* **PROBLEM TO SOLVE**
For the material below, output exactly the span from the line with "Privacy Policy (463, 2488)" to the line with "Help & FAQs (540, 2478)", including both, and nothing besides.

* **DATA EXTRACT**
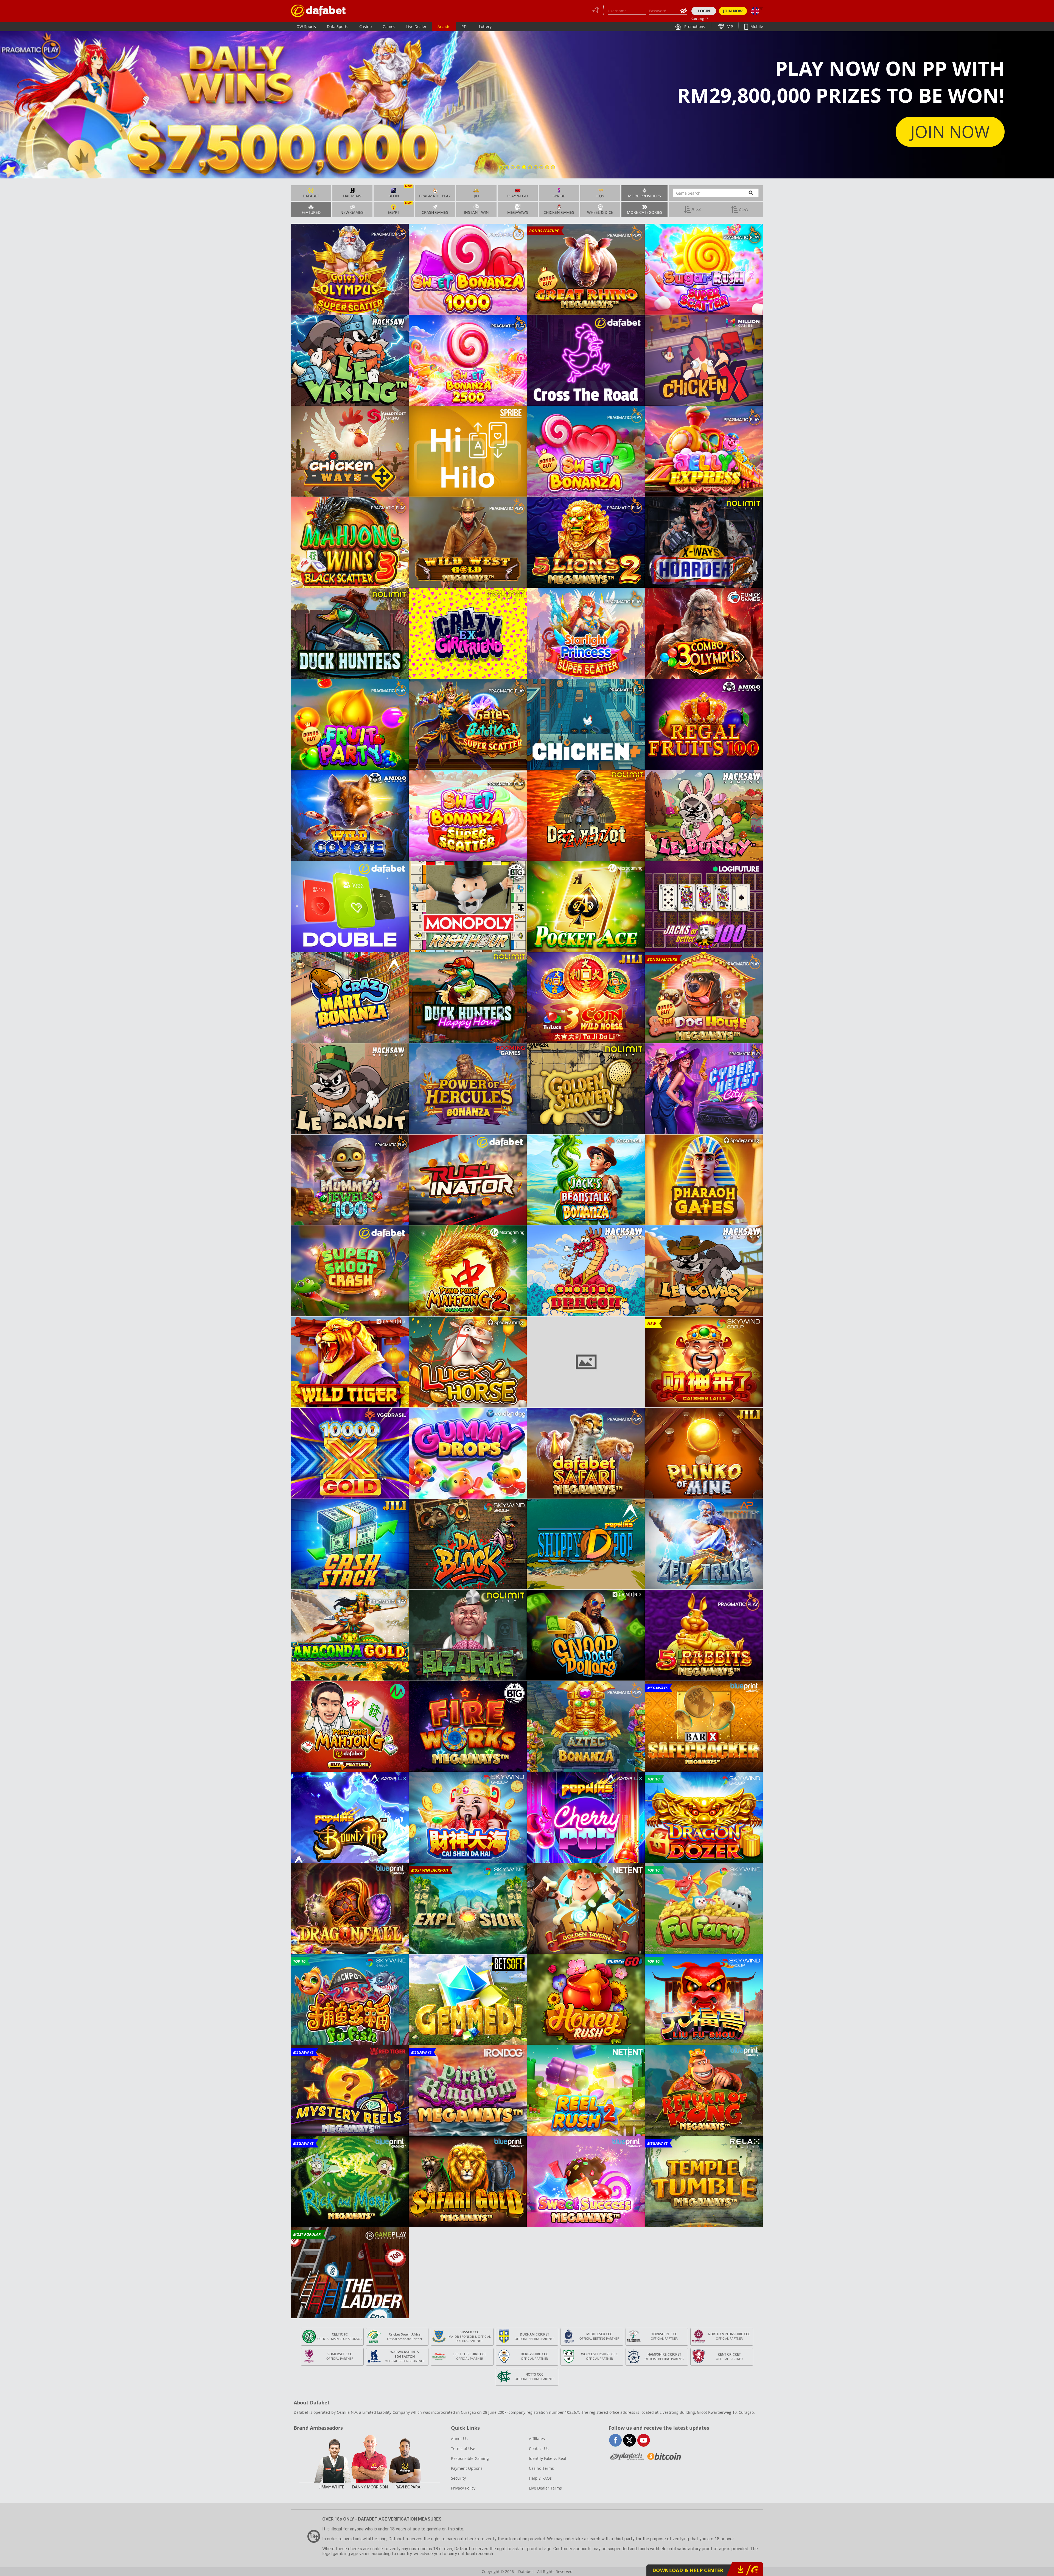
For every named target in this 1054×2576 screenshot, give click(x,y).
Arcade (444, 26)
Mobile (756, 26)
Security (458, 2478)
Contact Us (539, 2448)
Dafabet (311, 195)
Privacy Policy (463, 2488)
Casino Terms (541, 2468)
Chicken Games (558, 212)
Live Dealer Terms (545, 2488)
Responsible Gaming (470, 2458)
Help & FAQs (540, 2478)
...
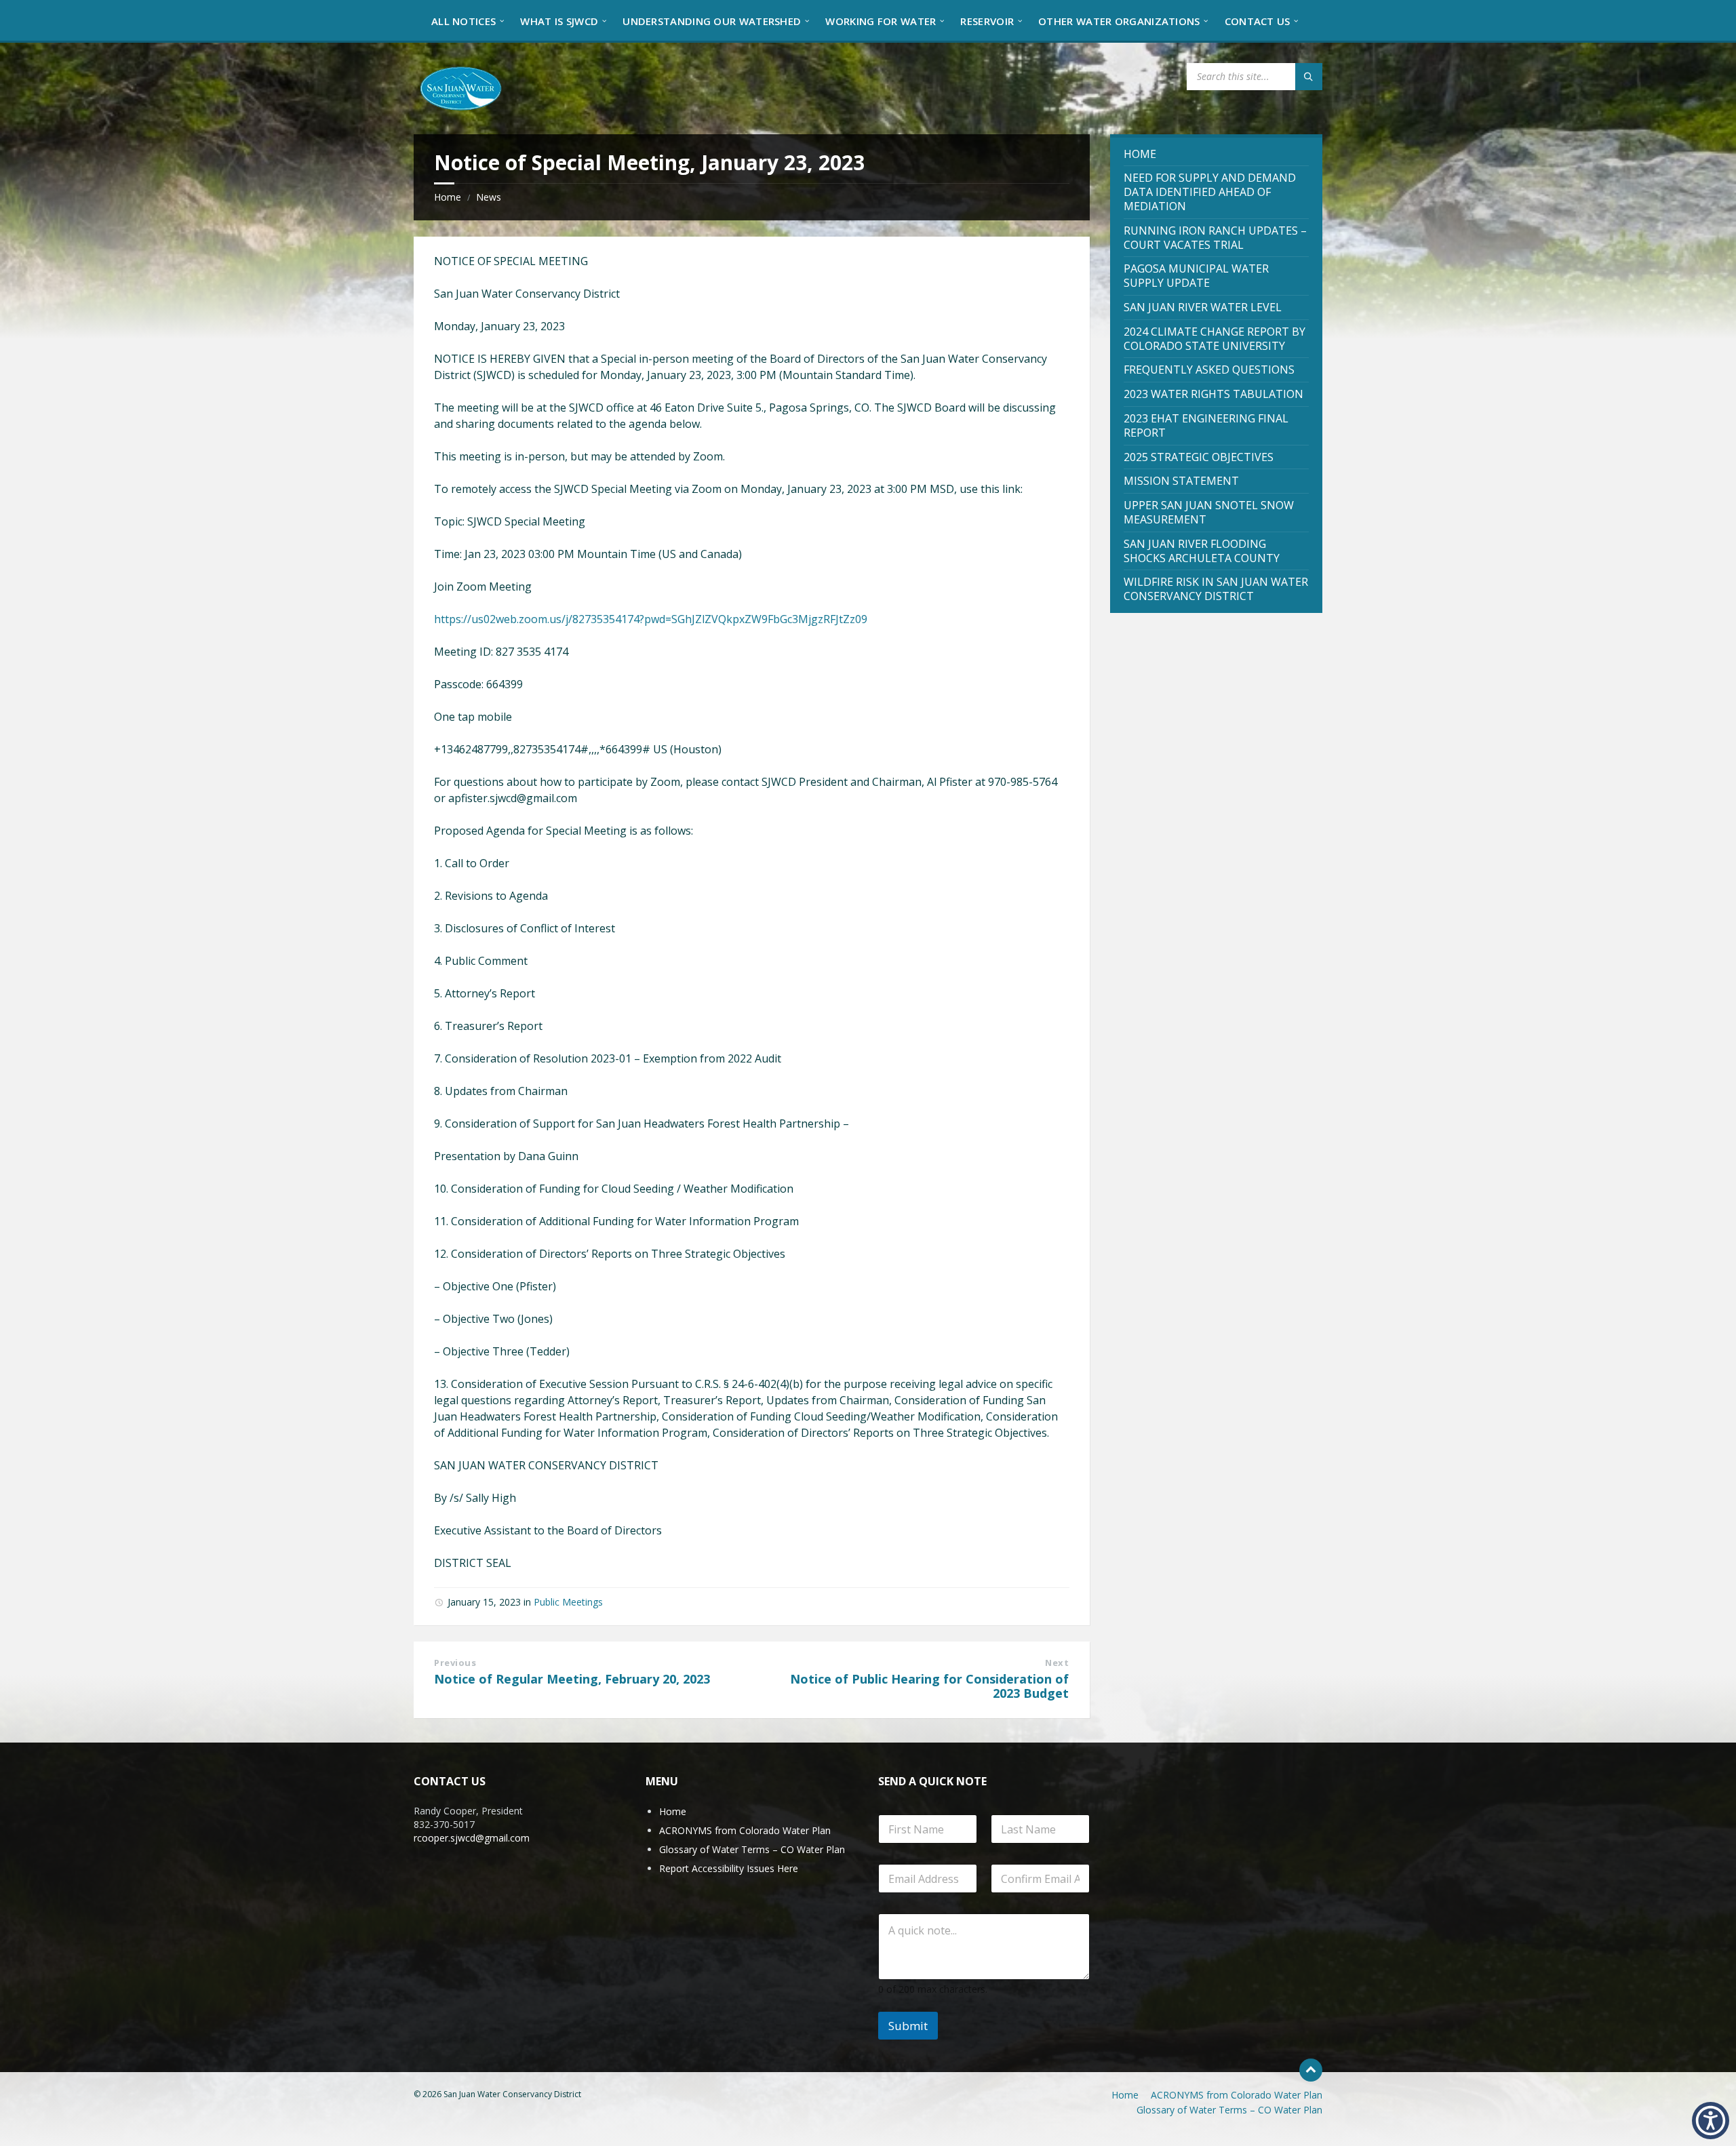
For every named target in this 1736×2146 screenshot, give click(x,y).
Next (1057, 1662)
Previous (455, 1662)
---
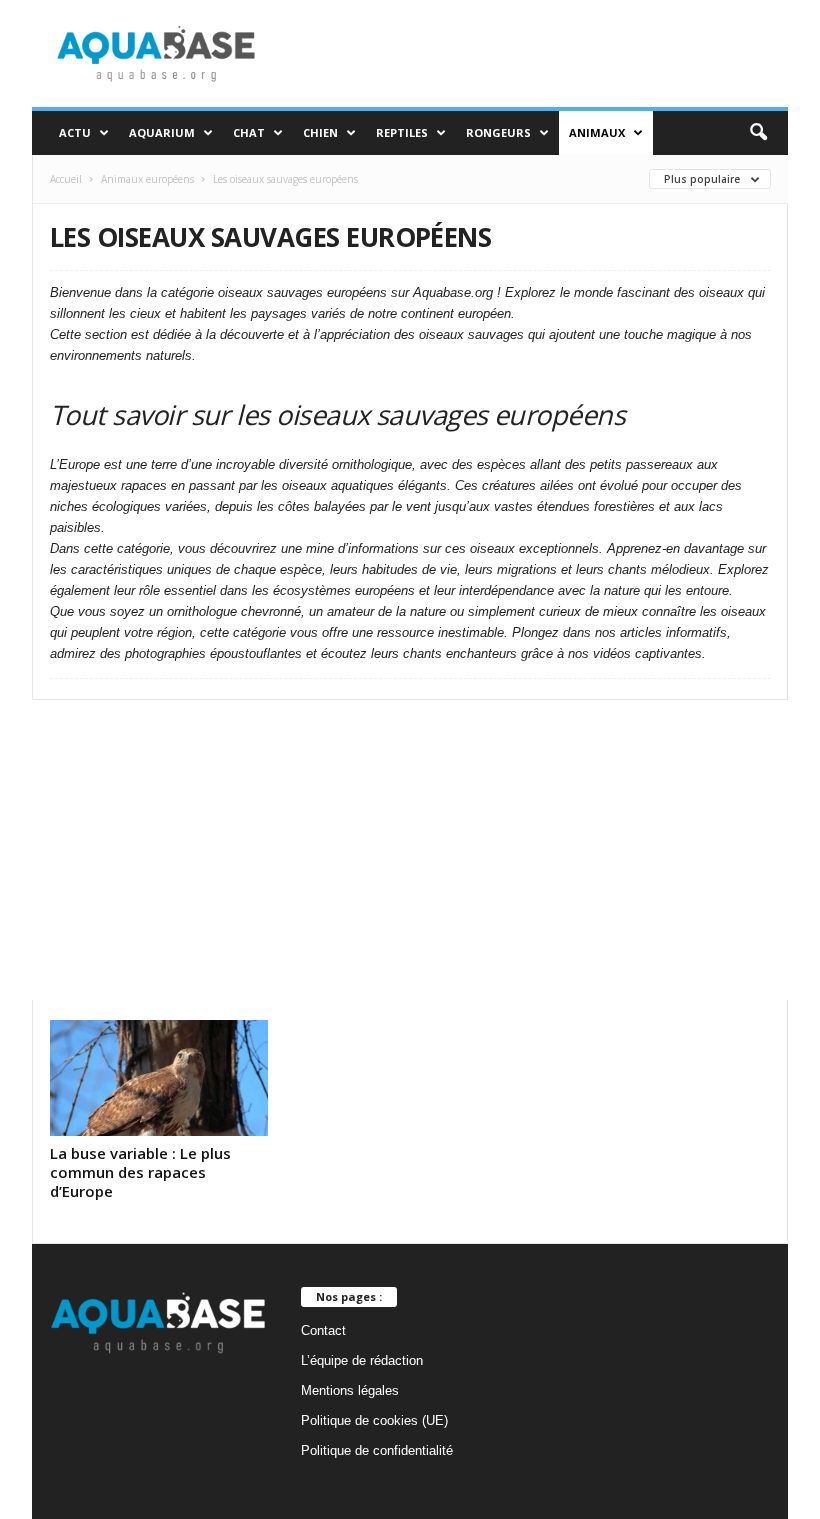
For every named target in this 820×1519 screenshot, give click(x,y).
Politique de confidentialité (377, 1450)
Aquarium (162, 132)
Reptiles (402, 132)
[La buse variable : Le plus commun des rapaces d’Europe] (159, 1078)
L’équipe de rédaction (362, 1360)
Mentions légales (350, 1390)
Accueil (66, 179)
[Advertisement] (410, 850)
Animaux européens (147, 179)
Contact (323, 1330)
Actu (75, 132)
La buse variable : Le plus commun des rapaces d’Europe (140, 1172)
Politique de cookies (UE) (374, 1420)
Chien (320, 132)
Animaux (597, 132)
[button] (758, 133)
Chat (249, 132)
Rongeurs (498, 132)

* **FINISHED EXERCISE**
Privacy Policy (463, 2488)
Casino Terms (541, 2468)
Chicken Games (558, 212)
Live Dealer Terms (545, 2488)
Responsible Gaming (470, 2458)
Help & FAQs (540, 2478)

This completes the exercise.